[Exercise prompt]: Rewrite the lines below, replacing every occurrence of "How do I perform" with "How can I do" and leaving all other text unchanged.

(Raw records)
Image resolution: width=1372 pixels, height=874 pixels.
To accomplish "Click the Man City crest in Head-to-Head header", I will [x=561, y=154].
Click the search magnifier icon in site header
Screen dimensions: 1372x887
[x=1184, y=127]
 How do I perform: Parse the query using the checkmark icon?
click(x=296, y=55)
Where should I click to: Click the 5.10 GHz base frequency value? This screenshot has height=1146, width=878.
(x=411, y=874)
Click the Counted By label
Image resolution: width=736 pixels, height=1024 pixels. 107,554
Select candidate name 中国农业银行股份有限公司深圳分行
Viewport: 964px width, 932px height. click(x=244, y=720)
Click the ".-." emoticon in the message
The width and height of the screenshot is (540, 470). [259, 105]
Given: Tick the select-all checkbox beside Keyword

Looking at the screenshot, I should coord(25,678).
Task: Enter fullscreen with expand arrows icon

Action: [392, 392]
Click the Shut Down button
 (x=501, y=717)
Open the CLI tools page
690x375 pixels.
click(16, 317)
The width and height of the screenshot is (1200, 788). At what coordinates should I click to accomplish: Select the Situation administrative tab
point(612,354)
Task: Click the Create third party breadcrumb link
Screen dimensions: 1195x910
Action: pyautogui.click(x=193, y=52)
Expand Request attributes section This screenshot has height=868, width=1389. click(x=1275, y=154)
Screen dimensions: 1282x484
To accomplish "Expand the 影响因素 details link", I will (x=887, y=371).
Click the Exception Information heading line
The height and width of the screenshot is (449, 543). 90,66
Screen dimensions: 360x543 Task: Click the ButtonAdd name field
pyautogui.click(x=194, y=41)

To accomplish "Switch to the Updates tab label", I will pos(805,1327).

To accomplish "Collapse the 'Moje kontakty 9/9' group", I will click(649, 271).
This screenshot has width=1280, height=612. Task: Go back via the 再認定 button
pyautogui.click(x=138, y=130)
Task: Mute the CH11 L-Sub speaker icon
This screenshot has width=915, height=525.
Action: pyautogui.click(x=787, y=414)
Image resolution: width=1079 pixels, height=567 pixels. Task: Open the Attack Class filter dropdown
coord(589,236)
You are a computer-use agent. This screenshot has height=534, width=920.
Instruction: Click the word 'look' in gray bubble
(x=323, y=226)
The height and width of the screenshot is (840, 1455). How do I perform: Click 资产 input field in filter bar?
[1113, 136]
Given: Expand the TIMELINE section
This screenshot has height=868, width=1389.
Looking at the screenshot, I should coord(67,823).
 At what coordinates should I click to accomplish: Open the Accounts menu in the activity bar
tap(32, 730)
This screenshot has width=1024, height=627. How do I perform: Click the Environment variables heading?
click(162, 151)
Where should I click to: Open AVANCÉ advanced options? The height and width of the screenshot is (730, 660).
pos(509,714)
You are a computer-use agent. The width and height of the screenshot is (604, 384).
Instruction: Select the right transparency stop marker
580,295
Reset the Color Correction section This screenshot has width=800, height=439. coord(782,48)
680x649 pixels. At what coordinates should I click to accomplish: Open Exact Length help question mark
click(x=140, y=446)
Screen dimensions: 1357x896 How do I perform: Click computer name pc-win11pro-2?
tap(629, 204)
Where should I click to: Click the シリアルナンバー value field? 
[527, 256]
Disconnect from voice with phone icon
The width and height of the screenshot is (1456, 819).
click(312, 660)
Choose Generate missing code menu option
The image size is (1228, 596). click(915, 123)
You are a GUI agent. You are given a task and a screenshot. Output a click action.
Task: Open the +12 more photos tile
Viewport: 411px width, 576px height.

[Exercise result]:
Image resolution: width=1372 pixels, height=874 pixels.
To accomplish "Click the Man City crest in Head-to-Head header", I will [x=561, y=154].
Click the search magnifier icon in site header
Screen dimensions: 1372x887
[x=1184, y=127]
 How can I do: Parse the query using the checkmark icon?
click(x=296, y=55)
Where should I click to: Click the 5.10 GHz base frequency value? This screenshot has height=1146, width=878.
(x=411, y=874)
Click the Counted By label
Image resolution: width=736 pixels, height=1024 pixels. 107,554
Select candidate name 中国农业银行股份有限公司深圳分行
Viewport: 964px width, 932px height. click(x=244, y=720)
Click the ".-." emoticon in the message
The width and height of the screenshot is (540, 470). [259, 105]
Given: Tick the select-all checkbox beside Keyword

Looking at the screenshot, I should coord(25,678).
Task: Enter fullscreen with expand arrows icon

Action: [392, 392]
Click the Shut Down button
 (x=501, y=717)
Open the CLI tools page
690x375 pixels.
click(16, 317)
The width and height of the screenshot is (1200, 788). At what coordinates should I click to accomplish: Select the Situation administrative tab
point(612,354)
Task: Click the Create third party breadcrumb link
Screen dimensions: 1195x910
Action: pyautogui.click(x=193, y=52)
Expand Request attributes section This screenshot has height=868, width=1389. click(x=1275, y=154)
Screen dimensions: 1282x484
To accomplish "Expand the 影响因素 details link", I will (x=887, y=371).
Click the Exception Information heading line
The height and width of the screenshot is (449, 543). 90,66
Screen dimensions: 360x543 Task: Click the ButtonAdd name field
pyautogui.click(x=194, y=41)

To accomplish "Switch to the Updates tab label", I will pos(805,1327).

To accomplish "Collapse the 'Moje kontakty 9/9' group", I will click(649, 271).
This screenshot has width=1280, height=612. Task: Go back via the 再認定 button
pyautogui.click(x=138, y=130)
Task: Mute the CH11 L-Sub speaker icon
This screenshot has width=915, height=525.
Action: pyautogui.click(x=787, y=414)
Image resolution: width=1079 pixels, height=567 pixels. Task: Open the Attack Class filter dropdown
coord(589,236)
You are a computer-use agent. This screenshot has height=534, width=920.
Instruction: Click the word 'look' in gray bubble
(x=323, y=226)
The height and width of the screenshot is (840, 1455). How can I do: Click 资产 input field in filter bar?
[1113, 136]
Given: Expand the TIMELINE section
This screenshot has height=868, width=1389.
Looking at the screenshot, I should coord(67,823).
 At what coordinates should I click to accomplish: Open the Accounts menu in the activity bar
tap(32, 730)
This screenshot has width=1024, height=627. How can I do: Click the Environment variables heading?
click(162, 151)
Where should I click to: Open AVANCÉ advanced options? The height and width of the screenshot is (730, 660).
pos(509,714)
You are a computer-use agent. The width and height of the screenshot is (604, 384).
Instruction: Select the right transparency stop marker
580,295
Reset the Color Correction section This screenshot has width=800, height=439. coord(782,48)
680x649 pixels. At what coordinates should I click to accomplish: Open Exact Length help question mark
click(x=140, y=446)
Screen dimensions: 1357x896 How can I do: Click computer name pc-win11pro-2?
tap(629, 204)
Where should I click to: Click the シリアルナンバー value field? 
[527, 256]
Disconnect from voice with phone icon
The width and height of the screenshot is (1456, 819).
click(312, 660)
Choose Generate missing code menu option
The image size is (1228, 596). click(915, 123)
You are a GUI agent. You are given a task and a screenshot. Output a click action.
Task: Open the +12 more photos tile
Viewport: 411px width, 576px height.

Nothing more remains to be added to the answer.